■ **Exercise**
Could you reproduce, exactly as written, every line from the one containing "The width and height of the screenshot is (1920, 1700)." through the last line of the records, and nothing else?

START Supplied entries

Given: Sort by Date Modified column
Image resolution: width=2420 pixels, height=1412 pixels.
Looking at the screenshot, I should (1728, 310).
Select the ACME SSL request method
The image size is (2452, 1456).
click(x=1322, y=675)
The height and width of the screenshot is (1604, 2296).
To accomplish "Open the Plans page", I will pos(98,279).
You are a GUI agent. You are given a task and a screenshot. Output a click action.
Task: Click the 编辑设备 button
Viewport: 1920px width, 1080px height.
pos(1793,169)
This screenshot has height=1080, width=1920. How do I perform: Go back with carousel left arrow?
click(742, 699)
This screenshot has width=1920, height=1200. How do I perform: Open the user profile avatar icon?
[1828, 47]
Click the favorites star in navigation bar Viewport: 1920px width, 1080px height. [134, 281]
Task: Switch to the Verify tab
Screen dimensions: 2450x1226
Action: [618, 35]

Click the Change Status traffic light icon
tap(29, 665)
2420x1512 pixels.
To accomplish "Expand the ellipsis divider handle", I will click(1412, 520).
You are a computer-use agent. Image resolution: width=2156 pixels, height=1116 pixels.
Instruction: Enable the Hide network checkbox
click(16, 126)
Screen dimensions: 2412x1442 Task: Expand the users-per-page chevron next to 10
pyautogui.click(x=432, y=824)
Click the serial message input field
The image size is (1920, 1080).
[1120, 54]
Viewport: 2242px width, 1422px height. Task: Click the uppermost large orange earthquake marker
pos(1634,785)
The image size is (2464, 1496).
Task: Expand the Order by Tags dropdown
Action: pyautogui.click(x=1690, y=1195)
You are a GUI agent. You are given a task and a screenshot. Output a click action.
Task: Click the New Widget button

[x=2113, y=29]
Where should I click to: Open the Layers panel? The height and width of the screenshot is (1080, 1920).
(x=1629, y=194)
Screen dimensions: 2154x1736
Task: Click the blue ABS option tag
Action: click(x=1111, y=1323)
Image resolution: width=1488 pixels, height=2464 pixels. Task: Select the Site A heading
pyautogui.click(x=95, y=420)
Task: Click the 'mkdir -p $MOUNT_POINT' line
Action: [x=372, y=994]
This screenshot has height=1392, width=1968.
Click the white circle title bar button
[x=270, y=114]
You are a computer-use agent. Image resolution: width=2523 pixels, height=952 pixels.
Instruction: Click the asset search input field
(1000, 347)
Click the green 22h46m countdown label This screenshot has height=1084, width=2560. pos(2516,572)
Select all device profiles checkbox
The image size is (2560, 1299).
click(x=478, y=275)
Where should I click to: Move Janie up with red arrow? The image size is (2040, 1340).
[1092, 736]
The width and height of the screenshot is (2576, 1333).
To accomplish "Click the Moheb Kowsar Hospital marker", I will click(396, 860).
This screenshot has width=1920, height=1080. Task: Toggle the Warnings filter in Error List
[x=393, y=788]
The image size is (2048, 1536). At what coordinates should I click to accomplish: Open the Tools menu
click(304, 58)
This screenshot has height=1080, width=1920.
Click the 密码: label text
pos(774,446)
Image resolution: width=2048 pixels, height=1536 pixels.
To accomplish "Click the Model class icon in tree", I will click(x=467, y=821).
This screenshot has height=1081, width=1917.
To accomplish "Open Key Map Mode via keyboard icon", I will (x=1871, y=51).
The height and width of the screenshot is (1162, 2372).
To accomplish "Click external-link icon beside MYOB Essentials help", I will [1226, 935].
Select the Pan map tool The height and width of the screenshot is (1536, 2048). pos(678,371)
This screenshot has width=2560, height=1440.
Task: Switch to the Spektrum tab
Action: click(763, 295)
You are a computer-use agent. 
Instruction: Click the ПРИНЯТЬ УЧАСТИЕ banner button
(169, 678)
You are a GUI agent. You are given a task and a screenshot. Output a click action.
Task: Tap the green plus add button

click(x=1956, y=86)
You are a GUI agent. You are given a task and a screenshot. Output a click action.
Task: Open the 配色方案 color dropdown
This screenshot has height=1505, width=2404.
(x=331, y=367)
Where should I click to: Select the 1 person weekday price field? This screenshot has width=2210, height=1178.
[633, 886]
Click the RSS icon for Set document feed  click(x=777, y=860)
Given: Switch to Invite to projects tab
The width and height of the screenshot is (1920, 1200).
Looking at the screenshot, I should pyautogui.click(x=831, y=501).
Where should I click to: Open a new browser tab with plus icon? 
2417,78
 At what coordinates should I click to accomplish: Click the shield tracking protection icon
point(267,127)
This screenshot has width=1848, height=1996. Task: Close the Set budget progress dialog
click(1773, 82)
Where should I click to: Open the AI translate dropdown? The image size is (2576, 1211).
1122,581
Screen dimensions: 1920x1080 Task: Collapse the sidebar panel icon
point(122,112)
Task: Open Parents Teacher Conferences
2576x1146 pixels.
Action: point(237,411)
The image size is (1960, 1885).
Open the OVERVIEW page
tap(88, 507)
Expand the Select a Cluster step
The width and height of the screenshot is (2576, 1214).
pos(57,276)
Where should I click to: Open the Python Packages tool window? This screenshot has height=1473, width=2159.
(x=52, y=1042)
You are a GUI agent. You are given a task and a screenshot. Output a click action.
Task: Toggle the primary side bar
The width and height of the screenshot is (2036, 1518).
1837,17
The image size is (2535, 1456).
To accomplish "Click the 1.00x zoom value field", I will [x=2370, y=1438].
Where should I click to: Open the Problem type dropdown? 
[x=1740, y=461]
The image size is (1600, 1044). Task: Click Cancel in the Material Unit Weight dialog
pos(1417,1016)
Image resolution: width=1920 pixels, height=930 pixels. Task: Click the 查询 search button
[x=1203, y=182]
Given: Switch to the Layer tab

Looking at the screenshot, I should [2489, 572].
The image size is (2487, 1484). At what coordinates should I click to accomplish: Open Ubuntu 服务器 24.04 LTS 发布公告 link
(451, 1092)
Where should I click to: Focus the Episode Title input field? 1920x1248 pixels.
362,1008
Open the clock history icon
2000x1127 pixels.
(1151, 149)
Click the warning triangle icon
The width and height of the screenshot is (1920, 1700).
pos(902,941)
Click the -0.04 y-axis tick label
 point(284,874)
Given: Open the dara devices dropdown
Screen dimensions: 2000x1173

END Supplied entries

■ **Response to this task**
The width and height of the screenshot is (1920, 1700).
pos(902,941)
Click the -0.04 y-axis tick label
 point(284,874)
Given: Open the dara devices dropdown
Screen dimensions: 2000x1173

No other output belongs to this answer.